Se décrivant comme une conteuse, Silvia Camporesi crée des images qui trouvent leurs origines dans des extraits d’histoires tirées de mythes, de la littérature, de la philosophie, de la religion ou des sciences. À travers une exploration photographique qui procède des choses environnantes, l’artiste fait apparaître des réalités inattendues. Se présentant sous une forme inhabituelle, ce qui tantôt semblait être factuel devient une invitation à réfléchir, une invitation à envisager avec de nouveaux sens, de nouvelles justifications, ce qui compose notre théâtre quotidien. Lors de son séjour de création à LA CHAMBRE BLANCHE, ce fut au tour de Québec de se transformer sous la vision de Silvia Camporesi qui a savamment insufflé une part de fiction aux phénomènes artificiels et naturels rencontrés sur son passage. Au coeur d’une collection d’images fixes et en mouvement compilée par l’artiste, se racontent des paysages imaginés, enveloppés d’une lumière liquide.

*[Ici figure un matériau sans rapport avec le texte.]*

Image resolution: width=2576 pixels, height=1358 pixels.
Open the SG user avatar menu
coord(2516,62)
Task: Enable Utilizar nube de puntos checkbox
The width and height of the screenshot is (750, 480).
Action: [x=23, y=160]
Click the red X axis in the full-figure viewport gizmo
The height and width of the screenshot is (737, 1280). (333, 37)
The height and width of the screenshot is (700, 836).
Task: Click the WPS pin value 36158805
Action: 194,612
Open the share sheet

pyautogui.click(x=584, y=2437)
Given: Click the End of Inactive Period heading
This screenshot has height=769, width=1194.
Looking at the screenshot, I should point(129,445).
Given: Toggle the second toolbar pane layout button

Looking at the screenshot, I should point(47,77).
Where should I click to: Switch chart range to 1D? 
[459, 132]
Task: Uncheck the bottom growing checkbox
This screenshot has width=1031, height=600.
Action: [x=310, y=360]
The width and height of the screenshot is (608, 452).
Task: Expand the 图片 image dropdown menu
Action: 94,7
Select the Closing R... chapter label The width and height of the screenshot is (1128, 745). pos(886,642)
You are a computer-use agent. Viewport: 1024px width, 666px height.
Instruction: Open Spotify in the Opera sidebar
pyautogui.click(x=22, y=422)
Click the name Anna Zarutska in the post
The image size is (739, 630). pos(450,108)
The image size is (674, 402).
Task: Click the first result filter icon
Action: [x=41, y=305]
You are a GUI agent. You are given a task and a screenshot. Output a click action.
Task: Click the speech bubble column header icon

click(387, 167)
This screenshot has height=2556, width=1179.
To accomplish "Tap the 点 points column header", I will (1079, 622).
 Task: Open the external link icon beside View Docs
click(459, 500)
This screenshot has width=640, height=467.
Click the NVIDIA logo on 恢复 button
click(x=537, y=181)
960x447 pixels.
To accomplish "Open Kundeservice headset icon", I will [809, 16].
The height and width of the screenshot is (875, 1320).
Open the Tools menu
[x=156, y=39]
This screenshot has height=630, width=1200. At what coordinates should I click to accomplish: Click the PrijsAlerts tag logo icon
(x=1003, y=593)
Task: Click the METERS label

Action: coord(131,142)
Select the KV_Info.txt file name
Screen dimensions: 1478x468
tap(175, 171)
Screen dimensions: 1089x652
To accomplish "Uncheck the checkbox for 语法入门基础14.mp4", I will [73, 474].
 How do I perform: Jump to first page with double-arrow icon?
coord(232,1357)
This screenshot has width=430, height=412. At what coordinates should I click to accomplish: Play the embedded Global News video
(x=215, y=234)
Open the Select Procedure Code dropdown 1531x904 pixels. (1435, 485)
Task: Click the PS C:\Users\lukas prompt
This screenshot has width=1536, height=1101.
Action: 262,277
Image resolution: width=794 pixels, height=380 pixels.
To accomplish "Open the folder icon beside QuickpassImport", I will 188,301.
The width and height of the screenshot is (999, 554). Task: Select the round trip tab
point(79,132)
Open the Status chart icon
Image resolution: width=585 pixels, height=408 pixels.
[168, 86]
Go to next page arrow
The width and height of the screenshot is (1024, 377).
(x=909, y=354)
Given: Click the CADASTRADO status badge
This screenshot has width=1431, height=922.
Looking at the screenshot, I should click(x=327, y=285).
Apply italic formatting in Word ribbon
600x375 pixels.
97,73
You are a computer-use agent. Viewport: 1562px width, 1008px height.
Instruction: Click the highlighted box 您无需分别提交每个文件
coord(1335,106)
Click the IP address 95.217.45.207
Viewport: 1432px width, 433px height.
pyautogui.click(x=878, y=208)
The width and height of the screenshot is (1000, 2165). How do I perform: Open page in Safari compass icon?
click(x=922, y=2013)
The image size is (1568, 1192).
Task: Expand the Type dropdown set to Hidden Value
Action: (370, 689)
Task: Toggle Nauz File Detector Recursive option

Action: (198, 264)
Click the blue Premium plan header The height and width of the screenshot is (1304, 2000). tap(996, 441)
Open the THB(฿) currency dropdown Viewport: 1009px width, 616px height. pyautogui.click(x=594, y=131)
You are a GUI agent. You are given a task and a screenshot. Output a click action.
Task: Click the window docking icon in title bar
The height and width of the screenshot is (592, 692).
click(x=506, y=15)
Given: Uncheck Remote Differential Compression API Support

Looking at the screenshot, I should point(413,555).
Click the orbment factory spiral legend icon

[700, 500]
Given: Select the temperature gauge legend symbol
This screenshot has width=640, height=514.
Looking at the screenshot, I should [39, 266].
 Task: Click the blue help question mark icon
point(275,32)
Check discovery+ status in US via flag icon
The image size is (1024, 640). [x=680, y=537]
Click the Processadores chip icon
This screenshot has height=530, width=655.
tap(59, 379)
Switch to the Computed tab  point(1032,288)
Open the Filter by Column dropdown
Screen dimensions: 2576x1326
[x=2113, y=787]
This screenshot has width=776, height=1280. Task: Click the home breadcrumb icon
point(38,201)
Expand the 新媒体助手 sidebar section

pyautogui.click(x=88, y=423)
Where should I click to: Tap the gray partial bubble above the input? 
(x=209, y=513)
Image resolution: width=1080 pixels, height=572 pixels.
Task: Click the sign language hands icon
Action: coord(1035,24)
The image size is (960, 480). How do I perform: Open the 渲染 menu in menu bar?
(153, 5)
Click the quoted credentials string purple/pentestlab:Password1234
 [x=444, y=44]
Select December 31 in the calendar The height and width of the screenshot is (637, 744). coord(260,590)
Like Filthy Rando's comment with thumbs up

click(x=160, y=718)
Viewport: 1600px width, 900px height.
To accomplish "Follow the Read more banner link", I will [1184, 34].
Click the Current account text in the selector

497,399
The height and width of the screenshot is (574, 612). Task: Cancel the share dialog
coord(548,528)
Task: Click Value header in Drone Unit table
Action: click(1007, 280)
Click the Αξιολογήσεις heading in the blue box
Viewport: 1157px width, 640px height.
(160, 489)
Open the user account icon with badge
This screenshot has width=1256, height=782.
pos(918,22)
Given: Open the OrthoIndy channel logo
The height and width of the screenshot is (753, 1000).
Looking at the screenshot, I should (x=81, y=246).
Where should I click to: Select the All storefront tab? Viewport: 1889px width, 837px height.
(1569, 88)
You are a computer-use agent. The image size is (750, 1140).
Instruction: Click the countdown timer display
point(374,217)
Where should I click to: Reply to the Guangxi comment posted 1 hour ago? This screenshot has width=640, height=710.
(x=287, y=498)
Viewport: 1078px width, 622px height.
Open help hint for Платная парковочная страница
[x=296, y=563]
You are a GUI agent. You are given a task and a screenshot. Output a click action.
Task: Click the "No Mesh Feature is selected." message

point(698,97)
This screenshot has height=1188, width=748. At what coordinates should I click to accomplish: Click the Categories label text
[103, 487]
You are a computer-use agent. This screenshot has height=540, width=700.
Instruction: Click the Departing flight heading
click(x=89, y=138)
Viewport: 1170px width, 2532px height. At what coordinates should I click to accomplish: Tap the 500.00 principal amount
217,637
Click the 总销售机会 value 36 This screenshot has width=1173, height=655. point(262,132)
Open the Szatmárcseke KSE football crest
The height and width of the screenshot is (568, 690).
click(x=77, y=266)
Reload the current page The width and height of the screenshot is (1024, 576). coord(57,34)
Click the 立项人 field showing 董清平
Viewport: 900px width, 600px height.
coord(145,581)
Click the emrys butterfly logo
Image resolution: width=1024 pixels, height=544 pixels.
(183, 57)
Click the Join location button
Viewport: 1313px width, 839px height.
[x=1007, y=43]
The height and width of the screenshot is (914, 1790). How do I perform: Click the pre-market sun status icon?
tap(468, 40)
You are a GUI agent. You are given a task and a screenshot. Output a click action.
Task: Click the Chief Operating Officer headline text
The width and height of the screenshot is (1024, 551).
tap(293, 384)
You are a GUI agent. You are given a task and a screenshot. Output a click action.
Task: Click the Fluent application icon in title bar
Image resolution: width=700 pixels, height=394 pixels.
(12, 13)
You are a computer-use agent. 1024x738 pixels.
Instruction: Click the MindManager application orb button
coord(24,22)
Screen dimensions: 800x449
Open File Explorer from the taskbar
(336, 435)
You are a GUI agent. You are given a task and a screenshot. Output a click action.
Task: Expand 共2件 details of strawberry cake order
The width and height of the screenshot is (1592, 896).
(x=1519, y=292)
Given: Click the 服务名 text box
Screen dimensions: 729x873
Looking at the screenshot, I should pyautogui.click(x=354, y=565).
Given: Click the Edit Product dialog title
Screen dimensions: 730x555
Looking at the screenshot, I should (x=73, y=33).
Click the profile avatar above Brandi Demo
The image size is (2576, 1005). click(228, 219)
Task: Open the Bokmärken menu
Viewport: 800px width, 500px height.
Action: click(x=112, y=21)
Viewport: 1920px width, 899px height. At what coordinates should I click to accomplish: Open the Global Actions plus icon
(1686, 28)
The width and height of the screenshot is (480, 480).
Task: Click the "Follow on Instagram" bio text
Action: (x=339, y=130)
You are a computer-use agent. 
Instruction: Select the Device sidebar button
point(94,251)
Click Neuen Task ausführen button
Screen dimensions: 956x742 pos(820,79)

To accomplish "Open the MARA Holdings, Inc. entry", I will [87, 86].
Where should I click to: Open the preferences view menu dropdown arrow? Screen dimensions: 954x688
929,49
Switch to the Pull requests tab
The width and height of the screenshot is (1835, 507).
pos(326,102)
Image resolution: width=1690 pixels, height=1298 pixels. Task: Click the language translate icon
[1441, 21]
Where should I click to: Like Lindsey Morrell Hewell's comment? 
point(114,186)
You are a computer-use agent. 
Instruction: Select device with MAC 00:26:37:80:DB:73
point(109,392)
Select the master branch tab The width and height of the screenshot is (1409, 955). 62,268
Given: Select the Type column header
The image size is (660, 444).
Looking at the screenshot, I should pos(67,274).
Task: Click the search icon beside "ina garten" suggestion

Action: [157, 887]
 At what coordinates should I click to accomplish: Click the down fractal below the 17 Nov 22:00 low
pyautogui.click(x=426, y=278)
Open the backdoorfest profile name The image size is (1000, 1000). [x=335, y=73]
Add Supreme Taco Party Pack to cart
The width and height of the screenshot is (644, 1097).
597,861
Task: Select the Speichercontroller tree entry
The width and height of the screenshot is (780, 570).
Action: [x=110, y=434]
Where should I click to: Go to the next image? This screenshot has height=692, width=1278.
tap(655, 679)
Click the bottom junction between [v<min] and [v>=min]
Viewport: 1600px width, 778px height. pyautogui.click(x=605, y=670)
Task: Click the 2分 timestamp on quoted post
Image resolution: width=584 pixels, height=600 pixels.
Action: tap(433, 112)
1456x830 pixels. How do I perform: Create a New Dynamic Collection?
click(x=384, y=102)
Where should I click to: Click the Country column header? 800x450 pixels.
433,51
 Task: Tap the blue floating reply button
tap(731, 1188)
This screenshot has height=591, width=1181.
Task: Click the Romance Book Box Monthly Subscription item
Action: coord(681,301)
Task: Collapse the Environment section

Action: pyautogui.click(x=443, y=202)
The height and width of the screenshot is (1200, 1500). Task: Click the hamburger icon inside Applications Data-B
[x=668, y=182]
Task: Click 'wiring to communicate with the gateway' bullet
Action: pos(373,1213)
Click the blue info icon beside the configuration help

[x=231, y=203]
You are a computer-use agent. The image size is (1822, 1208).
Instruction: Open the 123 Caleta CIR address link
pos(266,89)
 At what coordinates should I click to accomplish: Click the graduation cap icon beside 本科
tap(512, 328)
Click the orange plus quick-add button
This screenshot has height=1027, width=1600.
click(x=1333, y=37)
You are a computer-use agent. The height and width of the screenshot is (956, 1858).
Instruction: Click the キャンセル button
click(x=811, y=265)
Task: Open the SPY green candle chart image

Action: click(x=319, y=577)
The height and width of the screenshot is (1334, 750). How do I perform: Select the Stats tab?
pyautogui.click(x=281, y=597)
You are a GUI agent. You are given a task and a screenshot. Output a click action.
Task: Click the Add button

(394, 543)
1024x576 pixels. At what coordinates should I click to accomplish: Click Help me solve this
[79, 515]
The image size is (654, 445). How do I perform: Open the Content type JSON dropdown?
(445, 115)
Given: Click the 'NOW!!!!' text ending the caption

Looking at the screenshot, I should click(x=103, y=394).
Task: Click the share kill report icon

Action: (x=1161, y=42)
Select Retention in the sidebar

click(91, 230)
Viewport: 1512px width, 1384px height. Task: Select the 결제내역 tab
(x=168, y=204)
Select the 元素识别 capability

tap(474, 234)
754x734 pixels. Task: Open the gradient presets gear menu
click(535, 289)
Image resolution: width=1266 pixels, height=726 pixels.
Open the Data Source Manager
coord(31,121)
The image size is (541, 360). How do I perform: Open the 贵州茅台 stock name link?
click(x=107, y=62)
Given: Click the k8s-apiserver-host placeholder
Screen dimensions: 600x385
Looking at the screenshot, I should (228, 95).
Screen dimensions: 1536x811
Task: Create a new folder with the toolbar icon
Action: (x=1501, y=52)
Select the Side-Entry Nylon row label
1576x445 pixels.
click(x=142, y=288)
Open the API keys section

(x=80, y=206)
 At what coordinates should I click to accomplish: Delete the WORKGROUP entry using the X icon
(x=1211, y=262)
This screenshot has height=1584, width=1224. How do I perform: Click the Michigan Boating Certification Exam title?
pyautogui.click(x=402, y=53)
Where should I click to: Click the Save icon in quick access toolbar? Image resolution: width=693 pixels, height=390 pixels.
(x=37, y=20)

Vous entrez dans la galerie. Le blanc immaculé de l’espace d’exposition vous aspire vers le mur du fond où une composition picturale formée de trente-six photographies se déploie progressivement du noir au blanc, de l’apparition à la disparition. D’abord, un effet d’apesanteur. Dans les ténèbres de l’eau dormante, des poissons peuplent le ciel. En effet, le singulier agencement des images photographiques «donne l’oiseau à l’eau profonde et le poisson au firmament»1 en rappelant le trompe-l’oeil d’un ciel étoilé se réfléchissant sur la surface d’une masse aqueuse. Cette organisation de clichés photographiques embrouille l’appréhension de leurs contenus. Les profondeurs du monde aquatique et la vaste étendue céleste deviennent un même espace; tantôt sombre et lourd comme un velours épais et tantôt aussi diaphane qu’un voile. Dans cette installation qui nous rend étrangers à nos propres paysages, l’infiniment grand et l’infiniment petit se fréquentent. Ramenés à un format similaire, ils donnent l’impression d’une étude romantique du vivant avec des associations formelles aussi inusitées que celle d’un animal marin à l’éclosion d’un feu d’artifice. Puis enfin, des instantanés de terre, de dunes, d’une forêt, d’un pré et, parmi ces clichés, le manteau laineux des flots puissants apparaissant à répétition. À première vue, on pourrait croire à une mosaïque exempte de traces d’humanité. Il n’en est pourtant pas ainsi. Se fondant dans les éléments naturels, une bâche recouvrant des buttes de ce que l’on devine être du sel d’épandage fait l’effet d’un imposteur et suggère que nous sommes bel et bien en territoire connu. Balayant de gauche à droite ce minutieux assemblage photographique s’offrant à la vue, on devine, sous un brouillard opaque, une usine emblématique de la Ville de Québec et finalement, le drapeau du Canada. Si d’emblée l’ensemble suscite une émotion esthétique, elle révèle, au fil de sa découverte, une trame narrative silencieuse et éminemment onirique. Silvia Camporesi juxtapose avec une aisance déconcertante des éléments urbains à un fourbi naturel, s’amusant du même coup à nous donner l’impression d’un monde inhabité, d’un Nouveau Monde, tout en y décalquant des indices de présence humaine. L’artiste réussit à mettre en scène des contrastes visuels et discursifs qui invitent à se dissoudre dans une temporalité hétérogène, disloquée, comme pour nous préparer à la suite de son œuvre.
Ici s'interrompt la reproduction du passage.